> [Task instructions] Please retype the entries exactly as they stand, leaving out any pictures.

> [Given data]
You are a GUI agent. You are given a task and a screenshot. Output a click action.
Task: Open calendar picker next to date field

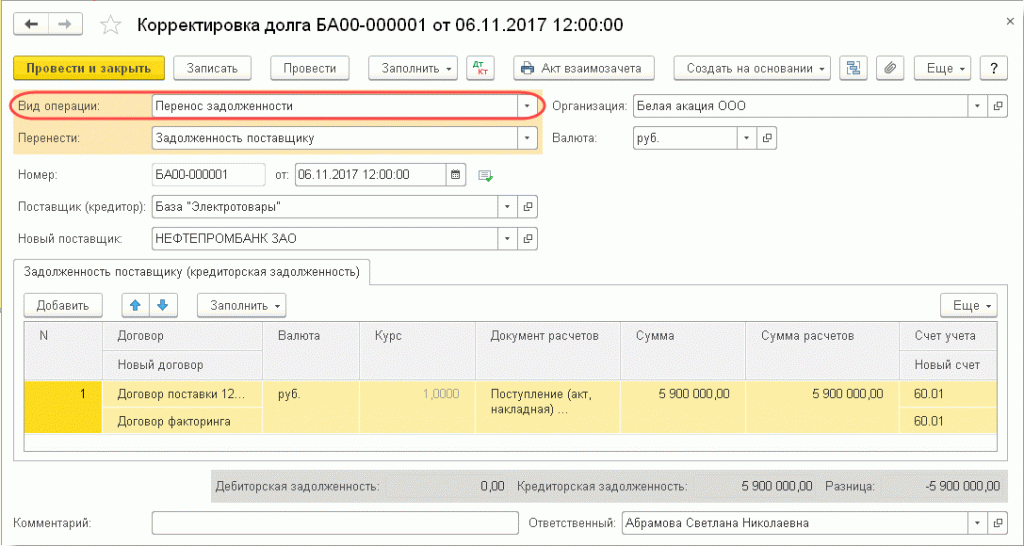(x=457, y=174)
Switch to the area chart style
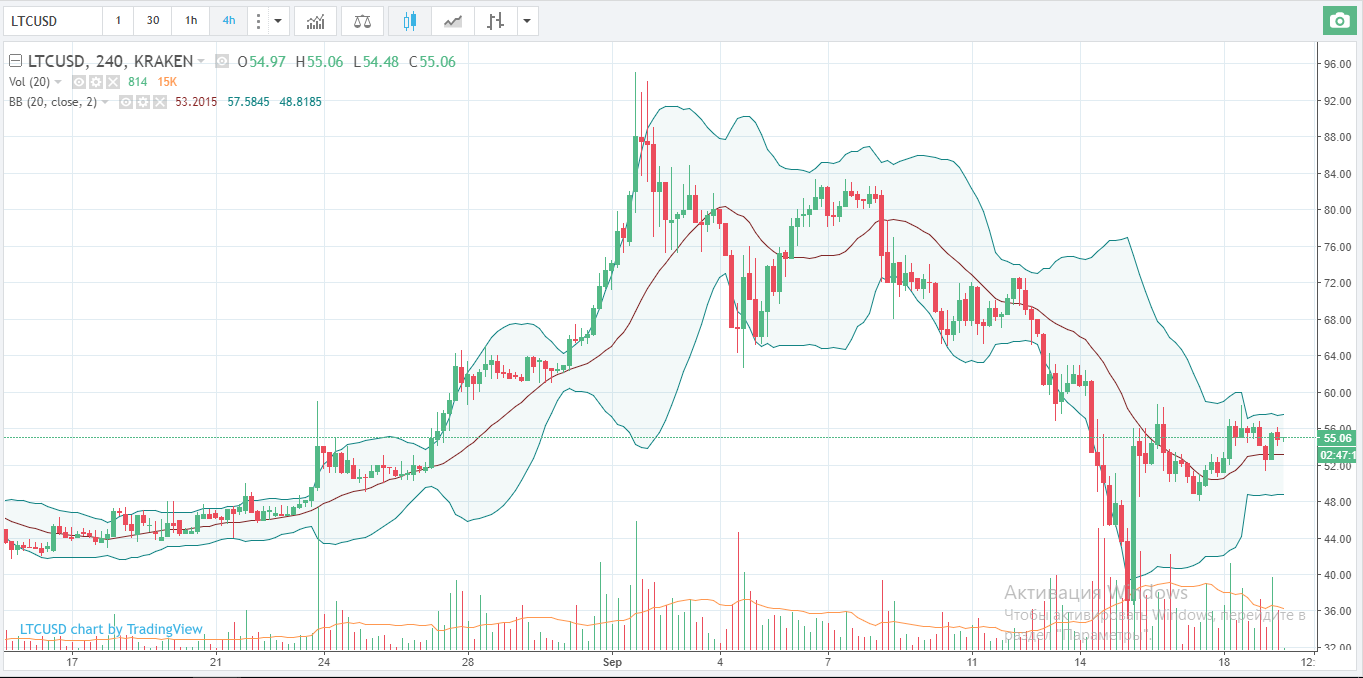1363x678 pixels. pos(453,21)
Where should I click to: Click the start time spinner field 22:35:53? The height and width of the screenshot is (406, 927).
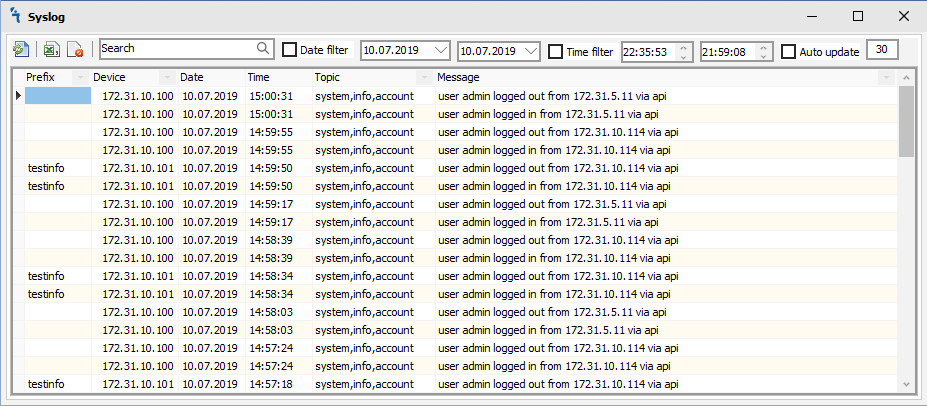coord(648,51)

> [Solution to the exercise]
You are a GUI agent. You are given a task and a screenshot. Output a click action.
Task: Open calendar picker next to date field

(x=457, y=174)
Switch to the area chart style
1363x678 pixels. pos(453,21)
Where should I click to: Click the start time spinner field 22:35:53? The height and width of the screenshot is (406, 927).
coord(648,51)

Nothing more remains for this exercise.